To accomplish the above, some novel tools and techniques were developed and 
used. In order to include more interactions than those in the Pth = 0.001 network [1], 
we investigate how network properties, local and global, change as Pth is increased. 
We find a transition slightly above Pth = 0.005, indicating the onset of noise in 
the form of biologically irrelevant inferred connections. In [5] extensive literature 
studies revealed that, for eukaryotes, the rules seem to be canalyzing.

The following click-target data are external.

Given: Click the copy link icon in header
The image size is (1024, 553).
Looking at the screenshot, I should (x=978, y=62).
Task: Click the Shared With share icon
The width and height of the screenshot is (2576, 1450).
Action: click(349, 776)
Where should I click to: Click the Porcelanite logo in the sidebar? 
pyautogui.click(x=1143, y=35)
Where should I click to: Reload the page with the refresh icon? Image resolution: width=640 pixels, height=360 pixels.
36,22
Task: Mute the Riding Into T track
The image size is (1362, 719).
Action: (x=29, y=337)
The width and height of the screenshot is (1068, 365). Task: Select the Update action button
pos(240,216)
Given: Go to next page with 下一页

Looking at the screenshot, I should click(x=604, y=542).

We develop a 
convenient method to generate a distribution of canalyzing rules, that fits well with 
the list of rules in [5]. 

2 Methods and Models 

2.1 Choosing Network Architecture 

In [1], P values were calculated as measures of confidence in the presence of an 
interaction. With further elucidation of noise levels, one might increase the threshold 
for P values from the value 0.001 used in [1]. To this end we compute various network 
properties, to investigate if there is any value of Pth for which these properties exhibit 
a transition that can be interpreted as the onset of noise. In Fig. 1 the number of 
nodes, mean connectivity, mean pairwise distance (radius) and fraction of node pairs 
connected are shown. As can be seen, there appears to be a transition slightly 
above Pth = 0.005. In what follows we therefore focus on the network defined by 
Pth = 0.005. Furthermore, we (recursively) remove genes which have no outputs to 
other genes, since these are not relevant for the network dynamics. The resulting 
network is shown in Fig. 2. 

2.2 Generating Rules 

In [1], the architecture of the network is determined, but not the specific rules for 
the interactions. In order to investigate the dynamics on the measured architecture.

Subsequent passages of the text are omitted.